29.09.2016 15:13
Regie: Timur Bekmambetow; mit Jack Huston, Morgan Freeman; USA 2016 (Paramount); 124 Minuten; seit 1. September im Kino
»Ben Hur«, die Geschichte vom Imperialismus und seinen Rebellen, ist häufig verfilmt worden: 1907 von Sidney Olcott (Drehbuch: Gene Gauntier) als viertelstündiges Destillat der Tale of the Christ von General Lew Wallace. 1925 von Fred Niblo (Drehbuch: June Mathis) in einer beeindruckenden Version, reich an Details in den realistischen Passagen, reich an Glanz in den biblischen. 1959 von William Wyler (Drehbuch: Gore Vidal u. a.), der im Vergleich mit Niblos Film, an dem er selbst als einer der Regieassistenten mitgewirkt hat, auf ganzer Linie versagt, worüber er mit elf Oscars getröstet werden musste; in Erinnerung bleibt immerhin George Relph als Tiberius.

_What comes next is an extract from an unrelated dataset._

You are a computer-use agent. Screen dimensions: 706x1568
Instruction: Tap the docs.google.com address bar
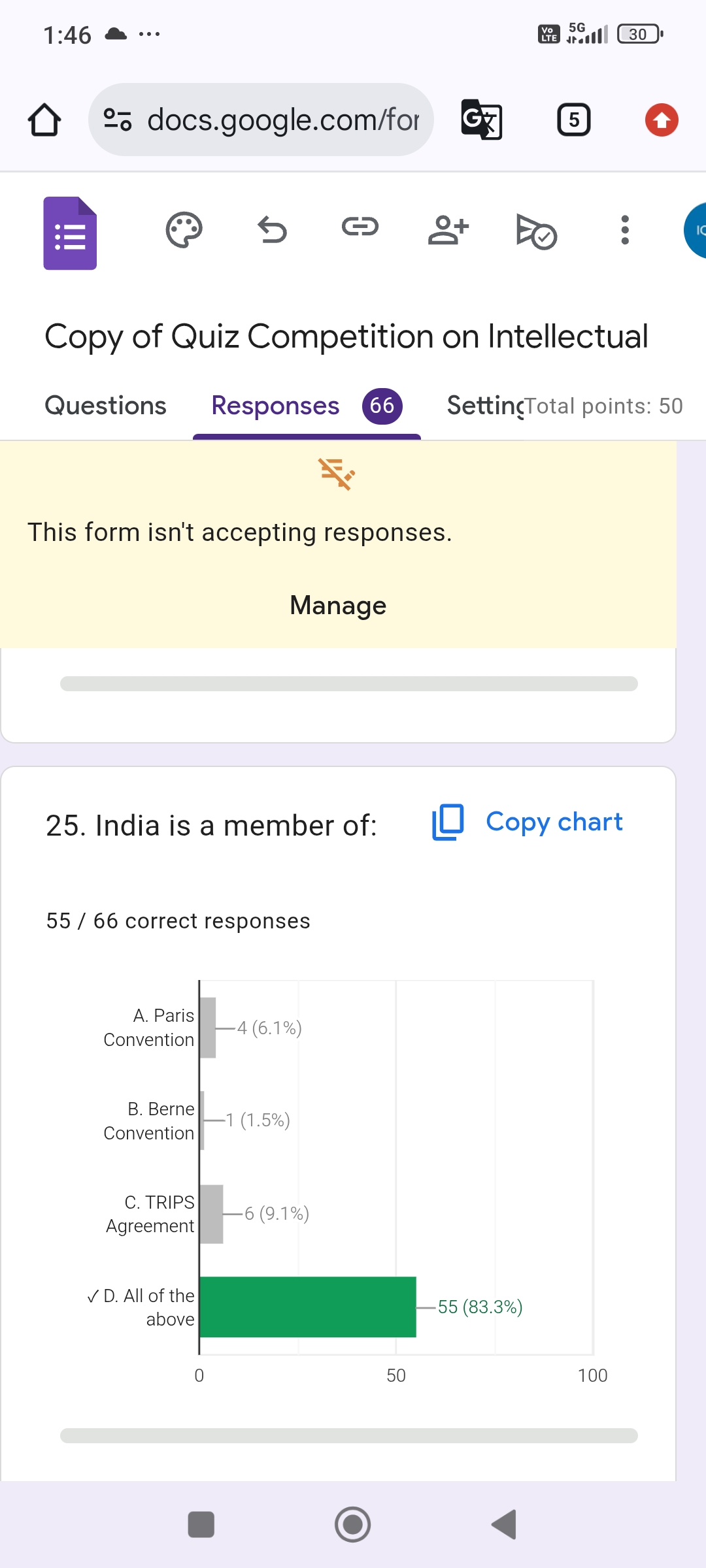coord(261,120)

Nun überrascht der für gut absetzenden Trash bekannte Russe Timur Bekmambetow mit einer Umdeutung der Geschichte. Sein Imperium befindet sich, anders als im Roman und in allen früheren Verfilmungen, auf zivilisatorischer Mission, aber muss sich gegen die Attentate der Zeloten, den Islamisten jener Zeit, doch einmal zur Wehr setzen. Erst danach artet das, was gut gemeint war, in Galeeren und Guantanamos aus und setzen sich die Falken durch, die für jeden attackierten Römer 20 Köpfe von Kolonisierten fordern.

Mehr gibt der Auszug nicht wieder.